La richiesta di impeachment
Dopo le rivelazioni della stampa americana, la diffusione del contenuto della telefonata tra Trump e Zelensky e della denuncia del whistleblower, Nancy Pelosi - speaker democratica della Camera - ha annunciato l'avvio di una inchiesta formale di impeachment per Trump. Il leader Usa è accusato di aver chiesto aiuto politico a un governo straniero per essere rieletto e di aver cercato di gettare ombre sul candidato dem Joe Biden. Al Congresso, davanti alla Commissione, è stato sentito il capo degli 007 Usa, Joseph Maguire. I democratici sono convinti, parlano di "smoking gun", la pistola fumante: il contenuto della telefonata rappresenterebbe la prova definitiva che il presidente si è macchiato del gravissimo reato di abuso di potere a fini politici personali, mettendo tra l'altro a rischio la sicurezza nazionale. In una parola, "tradimento”. L'ambasciatore Usa presso la Ue, Gordon Sondland, nel corso di un’udienza ha ammesso di aver lavorato con Rudolph Giuliani su ordine di Trump per fare pressioni sull’Ucraina. La Casa Bianca aveva messo in piedi un canale diplomatico “irregolare” con l’Ucraina, ha sostenuto l’ambasciatore statunitense a Kiev, William Taylor.

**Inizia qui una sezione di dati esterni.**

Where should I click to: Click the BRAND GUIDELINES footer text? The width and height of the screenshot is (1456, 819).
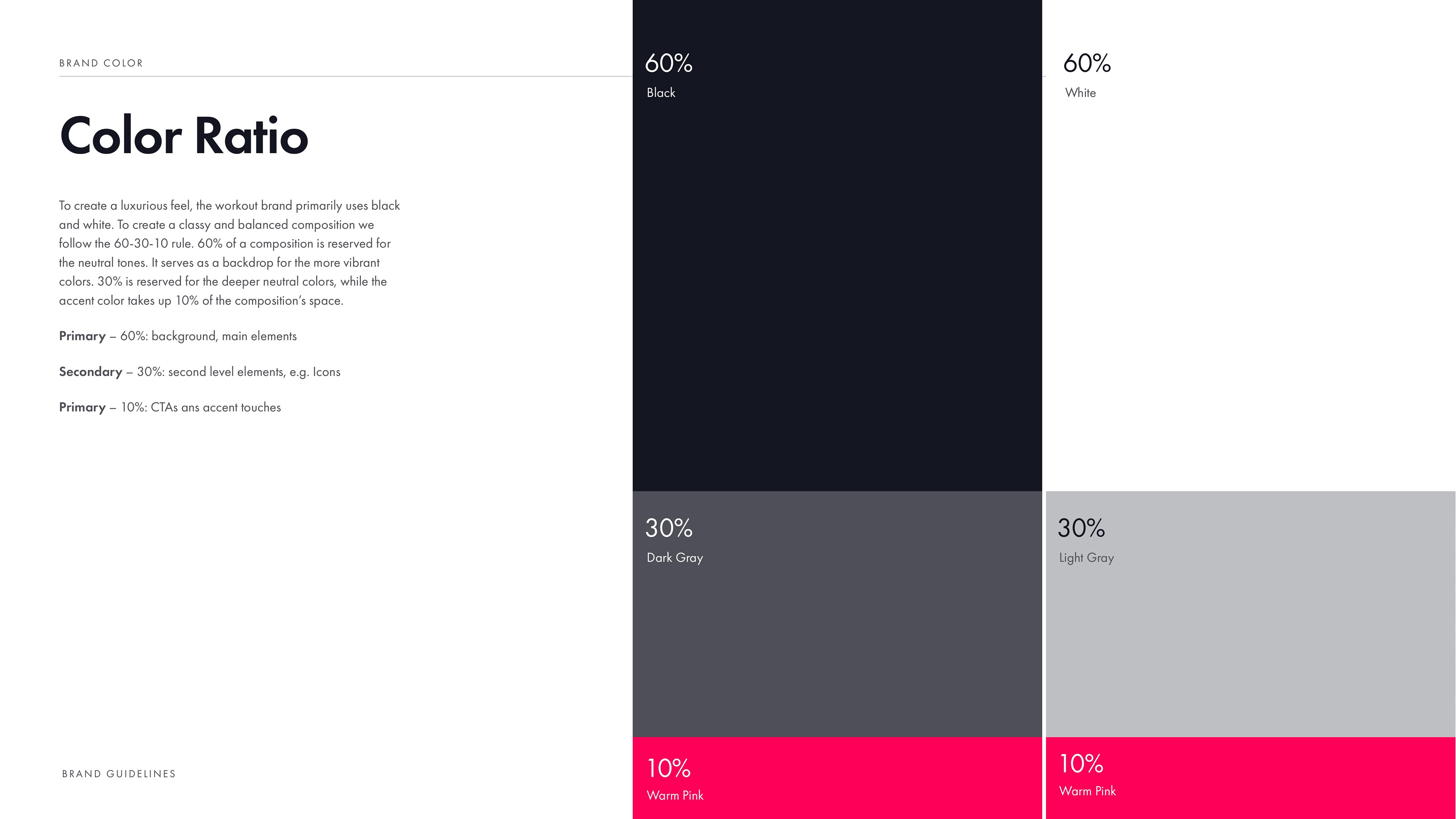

La Camera dice sì all’impeachment
Il 18 dicembre la Camera dei rappresentanti degli Stati Uniti ha approvato l'impeachment per Trump per abuso di potere e ostruzione alla giustizia sulla vicenda ucraina. Il tycoon diventa così ufficialmente il terzo presidente della storia del Paese ad essere messo in stato di accusa. Prima di lui solo Bill Clinton nel 1998 e Andrew Johnson nel 1868. “Oggi è un grande giorno per la Costituzione, un giorno triste per l'America": il commento della speaker Nancy Pelosi. Dopo 8 ore di dibattito si è arrivati al voto sui due articoli che contenevano le accuse. Entrambi sono stati approvati grazie alla maggioranza democratica dell'aula che ha votato compatta tranne pochissime eccezioni a favore. 230 voti a favore e 197 contro per il primo dei due articoli dell'impeachment, l'abuso di potere. 229 voti a favore e 198 contrari per il secondo, ostruzione al Congresso. Il quorum della maggioranza semplice in entrambe le votazioni era di 216 voti. Per il presidente è una "vergogna".
Il Senato assolve Trump
Il 5 febbraio 2020 è arrivata la parola fine alla vicenda: il Senato Usa ha assolto il presidente Trump dall'accusa di abuso di potere. In seconda votazione sul secondo articolo di impeachment, è stato assolto anche dall'accusa di ostruzione al Congresso. L'assoluzione è stata votata con 52 voti a favore e 48 contrari. Per approvare l'impeachment con la conseguente rimozione del tycoon dallo Studio Ovale sarebbe stato necessario il via libera di 67 senatori. "Una vittoria del Paese", ha twittato il tycoon dopo l'assoluzione in quella che il presidente americano torna a definire "la truffa dell'impeachment".